*Short task*
Reproduce every line from the one containing "You are a computer-use agent. Image" through the one containing "point(606,118)", keeping the requests unchanged but multiplying each click coordinate in the answers by 0.7 and rounding the result to a whole number, with halves rounded up.

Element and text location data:

---*---

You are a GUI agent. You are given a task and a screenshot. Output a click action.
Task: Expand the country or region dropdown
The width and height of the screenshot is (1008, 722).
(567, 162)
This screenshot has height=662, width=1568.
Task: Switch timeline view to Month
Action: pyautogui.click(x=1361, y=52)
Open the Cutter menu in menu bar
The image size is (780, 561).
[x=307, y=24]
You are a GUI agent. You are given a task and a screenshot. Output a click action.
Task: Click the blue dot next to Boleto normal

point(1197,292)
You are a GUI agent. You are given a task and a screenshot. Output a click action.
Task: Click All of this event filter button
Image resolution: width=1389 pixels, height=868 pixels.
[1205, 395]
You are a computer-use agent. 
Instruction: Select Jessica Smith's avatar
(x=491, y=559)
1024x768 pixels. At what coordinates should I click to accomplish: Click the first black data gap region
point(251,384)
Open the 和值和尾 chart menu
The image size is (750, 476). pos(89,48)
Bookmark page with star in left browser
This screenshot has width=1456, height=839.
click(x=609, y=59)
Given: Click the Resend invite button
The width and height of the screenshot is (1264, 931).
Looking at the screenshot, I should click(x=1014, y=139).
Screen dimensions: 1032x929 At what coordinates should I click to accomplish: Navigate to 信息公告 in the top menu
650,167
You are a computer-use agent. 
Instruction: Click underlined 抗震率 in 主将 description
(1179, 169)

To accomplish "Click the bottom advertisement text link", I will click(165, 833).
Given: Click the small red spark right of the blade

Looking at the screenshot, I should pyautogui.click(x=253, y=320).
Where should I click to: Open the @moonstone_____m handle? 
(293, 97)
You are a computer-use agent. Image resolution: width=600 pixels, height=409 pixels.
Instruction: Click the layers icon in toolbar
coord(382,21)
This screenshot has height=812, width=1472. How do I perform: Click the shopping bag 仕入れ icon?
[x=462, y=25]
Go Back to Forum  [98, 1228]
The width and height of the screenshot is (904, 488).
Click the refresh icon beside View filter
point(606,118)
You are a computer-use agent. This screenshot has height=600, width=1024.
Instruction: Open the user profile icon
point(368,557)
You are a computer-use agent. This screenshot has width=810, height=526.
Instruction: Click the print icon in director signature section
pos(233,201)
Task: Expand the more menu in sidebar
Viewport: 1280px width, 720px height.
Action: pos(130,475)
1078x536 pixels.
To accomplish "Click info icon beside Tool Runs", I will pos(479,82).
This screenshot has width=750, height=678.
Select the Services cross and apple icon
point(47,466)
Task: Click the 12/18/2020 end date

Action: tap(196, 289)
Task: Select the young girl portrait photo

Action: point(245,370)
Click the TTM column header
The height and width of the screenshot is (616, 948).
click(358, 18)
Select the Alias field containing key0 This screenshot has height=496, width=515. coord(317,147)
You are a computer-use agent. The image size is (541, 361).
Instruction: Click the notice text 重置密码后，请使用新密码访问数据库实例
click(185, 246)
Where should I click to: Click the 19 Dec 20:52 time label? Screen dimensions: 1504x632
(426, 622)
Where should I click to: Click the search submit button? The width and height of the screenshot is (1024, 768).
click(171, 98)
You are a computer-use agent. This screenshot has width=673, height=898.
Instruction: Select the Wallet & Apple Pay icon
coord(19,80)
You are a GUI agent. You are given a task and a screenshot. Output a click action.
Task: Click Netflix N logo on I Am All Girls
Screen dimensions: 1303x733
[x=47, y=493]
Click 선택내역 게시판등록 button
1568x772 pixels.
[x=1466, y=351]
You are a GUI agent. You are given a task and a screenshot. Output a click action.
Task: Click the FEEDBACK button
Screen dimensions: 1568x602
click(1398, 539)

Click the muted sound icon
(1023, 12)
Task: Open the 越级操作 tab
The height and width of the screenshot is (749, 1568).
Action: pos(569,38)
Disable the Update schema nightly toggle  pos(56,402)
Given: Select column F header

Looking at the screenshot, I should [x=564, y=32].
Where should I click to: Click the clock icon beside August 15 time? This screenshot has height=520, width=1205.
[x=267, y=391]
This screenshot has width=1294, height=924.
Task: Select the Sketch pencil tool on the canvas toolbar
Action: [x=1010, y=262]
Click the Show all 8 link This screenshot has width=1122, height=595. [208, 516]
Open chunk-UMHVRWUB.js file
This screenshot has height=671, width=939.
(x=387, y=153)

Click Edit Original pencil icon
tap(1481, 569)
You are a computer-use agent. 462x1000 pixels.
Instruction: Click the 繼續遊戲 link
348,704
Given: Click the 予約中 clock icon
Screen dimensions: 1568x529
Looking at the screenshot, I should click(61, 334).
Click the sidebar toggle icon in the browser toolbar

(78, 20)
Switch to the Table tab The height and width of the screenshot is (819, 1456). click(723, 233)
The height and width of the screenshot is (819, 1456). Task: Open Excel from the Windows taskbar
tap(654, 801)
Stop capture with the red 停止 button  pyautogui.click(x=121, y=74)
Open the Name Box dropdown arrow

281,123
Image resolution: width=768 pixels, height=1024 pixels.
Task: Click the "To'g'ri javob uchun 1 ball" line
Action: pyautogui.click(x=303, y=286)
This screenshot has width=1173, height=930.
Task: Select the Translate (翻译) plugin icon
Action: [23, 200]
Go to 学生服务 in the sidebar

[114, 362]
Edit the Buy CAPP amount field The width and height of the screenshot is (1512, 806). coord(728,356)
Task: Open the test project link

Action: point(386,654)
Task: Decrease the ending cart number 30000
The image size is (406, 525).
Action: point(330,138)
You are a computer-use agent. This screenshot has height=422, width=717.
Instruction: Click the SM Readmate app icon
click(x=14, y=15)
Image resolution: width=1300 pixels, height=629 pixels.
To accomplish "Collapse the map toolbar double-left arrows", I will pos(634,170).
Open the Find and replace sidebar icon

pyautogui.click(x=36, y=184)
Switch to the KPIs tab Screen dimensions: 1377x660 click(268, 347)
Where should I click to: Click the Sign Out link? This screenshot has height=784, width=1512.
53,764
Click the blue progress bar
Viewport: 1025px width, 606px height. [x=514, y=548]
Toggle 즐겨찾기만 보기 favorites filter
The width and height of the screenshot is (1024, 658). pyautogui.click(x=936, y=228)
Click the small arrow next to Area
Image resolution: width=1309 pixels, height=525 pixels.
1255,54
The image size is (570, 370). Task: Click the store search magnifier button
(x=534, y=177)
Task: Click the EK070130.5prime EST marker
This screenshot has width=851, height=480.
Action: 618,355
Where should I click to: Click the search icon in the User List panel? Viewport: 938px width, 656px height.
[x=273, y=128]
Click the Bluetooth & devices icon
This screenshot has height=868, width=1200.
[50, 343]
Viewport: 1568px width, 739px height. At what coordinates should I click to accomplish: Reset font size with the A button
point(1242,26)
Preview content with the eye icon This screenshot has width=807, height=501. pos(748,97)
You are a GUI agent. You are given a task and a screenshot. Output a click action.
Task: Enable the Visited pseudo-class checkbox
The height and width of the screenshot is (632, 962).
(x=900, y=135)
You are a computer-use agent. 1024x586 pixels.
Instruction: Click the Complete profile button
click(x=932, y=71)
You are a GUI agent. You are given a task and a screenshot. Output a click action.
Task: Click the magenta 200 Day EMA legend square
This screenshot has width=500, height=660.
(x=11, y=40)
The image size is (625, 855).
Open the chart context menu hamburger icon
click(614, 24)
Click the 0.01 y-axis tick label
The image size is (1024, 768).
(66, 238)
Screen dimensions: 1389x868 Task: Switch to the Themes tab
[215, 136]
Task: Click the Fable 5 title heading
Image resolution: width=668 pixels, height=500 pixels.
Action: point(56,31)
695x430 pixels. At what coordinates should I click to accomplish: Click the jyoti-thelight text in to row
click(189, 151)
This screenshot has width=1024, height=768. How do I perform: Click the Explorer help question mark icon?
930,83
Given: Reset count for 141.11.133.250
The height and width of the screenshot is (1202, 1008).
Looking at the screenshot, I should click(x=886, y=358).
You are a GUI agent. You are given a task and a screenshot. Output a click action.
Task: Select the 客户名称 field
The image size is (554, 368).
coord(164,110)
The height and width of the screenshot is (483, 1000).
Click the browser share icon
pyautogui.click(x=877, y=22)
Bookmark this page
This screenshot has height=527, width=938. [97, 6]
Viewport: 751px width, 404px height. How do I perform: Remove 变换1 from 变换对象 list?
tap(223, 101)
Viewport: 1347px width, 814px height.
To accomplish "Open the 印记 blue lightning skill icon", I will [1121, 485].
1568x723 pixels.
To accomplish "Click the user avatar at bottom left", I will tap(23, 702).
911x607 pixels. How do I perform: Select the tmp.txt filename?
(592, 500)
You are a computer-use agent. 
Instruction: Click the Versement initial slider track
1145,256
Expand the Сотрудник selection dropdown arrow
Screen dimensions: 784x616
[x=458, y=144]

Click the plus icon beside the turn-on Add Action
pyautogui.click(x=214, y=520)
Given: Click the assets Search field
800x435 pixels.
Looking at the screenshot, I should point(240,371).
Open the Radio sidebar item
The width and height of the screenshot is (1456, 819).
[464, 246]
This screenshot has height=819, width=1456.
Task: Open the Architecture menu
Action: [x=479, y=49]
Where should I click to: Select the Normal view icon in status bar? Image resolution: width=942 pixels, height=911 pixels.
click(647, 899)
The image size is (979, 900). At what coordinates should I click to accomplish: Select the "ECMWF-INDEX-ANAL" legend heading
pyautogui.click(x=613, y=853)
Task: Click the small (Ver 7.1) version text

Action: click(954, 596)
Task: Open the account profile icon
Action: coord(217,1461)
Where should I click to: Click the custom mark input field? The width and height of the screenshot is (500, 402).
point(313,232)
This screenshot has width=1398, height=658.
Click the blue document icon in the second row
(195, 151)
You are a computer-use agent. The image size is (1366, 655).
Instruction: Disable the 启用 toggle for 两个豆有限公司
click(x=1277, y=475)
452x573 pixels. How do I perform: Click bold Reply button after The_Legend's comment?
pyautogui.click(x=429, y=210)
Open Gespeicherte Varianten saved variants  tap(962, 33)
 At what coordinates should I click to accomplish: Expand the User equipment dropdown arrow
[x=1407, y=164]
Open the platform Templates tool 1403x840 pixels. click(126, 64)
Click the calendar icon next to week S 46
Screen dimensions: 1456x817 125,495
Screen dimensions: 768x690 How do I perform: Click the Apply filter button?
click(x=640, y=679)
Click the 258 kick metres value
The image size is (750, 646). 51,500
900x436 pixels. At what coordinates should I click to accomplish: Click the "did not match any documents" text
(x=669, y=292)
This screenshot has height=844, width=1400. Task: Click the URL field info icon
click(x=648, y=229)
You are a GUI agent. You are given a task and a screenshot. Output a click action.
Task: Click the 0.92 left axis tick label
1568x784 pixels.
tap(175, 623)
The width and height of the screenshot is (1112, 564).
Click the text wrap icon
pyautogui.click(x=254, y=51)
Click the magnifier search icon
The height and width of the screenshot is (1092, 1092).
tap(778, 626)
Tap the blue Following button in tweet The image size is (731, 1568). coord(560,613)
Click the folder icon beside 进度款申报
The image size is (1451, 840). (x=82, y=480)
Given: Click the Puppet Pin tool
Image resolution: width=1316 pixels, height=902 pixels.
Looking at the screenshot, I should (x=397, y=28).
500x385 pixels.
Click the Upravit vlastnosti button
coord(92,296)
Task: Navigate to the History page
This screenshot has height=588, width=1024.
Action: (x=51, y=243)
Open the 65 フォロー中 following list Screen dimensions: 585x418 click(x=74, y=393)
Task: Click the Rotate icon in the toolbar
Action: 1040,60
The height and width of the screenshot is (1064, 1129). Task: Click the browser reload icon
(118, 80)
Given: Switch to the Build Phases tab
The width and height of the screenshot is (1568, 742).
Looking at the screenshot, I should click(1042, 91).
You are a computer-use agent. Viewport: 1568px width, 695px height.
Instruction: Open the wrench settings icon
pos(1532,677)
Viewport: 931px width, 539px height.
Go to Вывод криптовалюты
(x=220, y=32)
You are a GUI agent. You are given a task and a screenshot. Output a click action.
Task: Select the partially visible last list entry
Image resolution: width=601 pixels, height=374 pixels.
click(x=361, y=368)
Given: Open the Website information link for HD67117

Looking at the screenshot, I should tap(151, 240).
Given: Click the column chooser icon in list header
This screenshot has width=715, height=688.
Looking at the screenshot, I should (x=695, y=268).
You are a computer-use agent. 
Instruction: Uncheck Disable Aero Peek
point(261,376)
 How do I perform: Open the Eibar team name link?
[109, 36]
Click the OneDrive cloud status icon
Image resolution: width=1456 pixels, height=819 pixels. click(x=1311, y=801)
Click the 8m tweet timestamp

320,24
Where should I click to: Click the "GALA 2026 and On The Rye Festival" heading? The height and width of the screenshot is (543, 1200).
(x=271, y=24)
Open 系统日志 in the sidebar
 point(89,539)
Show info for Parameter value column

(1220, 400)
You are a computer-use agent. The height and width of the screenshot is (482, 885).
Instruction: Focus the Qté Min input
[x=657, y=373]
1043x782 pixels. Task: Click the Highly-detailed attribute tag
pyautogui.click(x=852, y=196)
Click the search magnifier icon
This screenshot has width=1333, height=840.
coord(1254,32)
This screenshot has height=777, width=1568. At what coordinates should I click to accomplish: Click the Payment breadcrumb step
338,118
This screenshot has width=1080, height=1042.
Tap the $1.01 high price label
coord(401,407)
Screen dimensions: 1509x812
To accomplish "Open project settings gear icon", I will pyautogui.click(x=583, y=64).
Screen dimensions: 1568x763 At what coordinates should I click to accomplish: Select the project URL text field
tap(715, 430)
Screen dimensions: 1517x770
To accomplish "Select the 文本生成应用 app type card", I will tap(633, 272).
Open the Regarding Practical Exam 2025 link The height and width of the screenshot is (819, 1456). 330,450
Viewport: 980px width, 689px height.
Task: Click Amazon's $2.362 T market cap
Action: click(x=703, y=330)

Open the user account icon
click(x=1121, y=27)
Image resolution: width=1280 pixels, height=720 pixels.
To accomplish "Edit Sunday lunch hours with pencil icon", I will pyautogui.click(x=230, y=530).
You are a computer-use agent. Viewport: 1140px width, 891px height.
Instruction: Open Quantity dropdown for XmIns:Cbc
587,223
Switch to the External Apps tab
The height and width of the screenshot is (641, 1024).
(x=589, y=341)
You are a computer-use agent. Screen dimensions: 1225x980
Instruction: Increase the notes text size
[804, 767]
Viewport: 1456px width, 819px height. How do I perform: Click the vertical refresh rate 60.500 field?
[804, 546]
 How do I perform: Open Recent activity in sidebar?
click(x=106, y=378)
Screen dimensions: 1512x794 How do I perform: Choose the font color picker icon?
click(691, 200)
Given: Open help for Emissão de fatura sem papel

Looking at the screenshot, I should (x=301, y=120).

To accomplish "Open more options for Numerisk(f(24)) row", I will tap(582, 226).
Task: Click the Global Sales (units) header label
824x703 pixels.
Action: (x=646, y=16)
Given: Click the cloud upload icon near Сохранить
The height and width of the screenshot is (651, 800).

---*---

*Problem solution*
You are a computer-use agent. Image resolution: width=600 pixels, height=409 pixels.
Instruction: Click the layers icon in toolbar
coord(267,15)
This screenshot has height=812, width=1472. How do I perform: Click the shopping bag 仕入れ icon?
[x=323, y=18]
Go Back to Forum  [69, 860]
The width and height of the screenshot is (904, 488).
Click the refresh icon beside View filter
point(424,83)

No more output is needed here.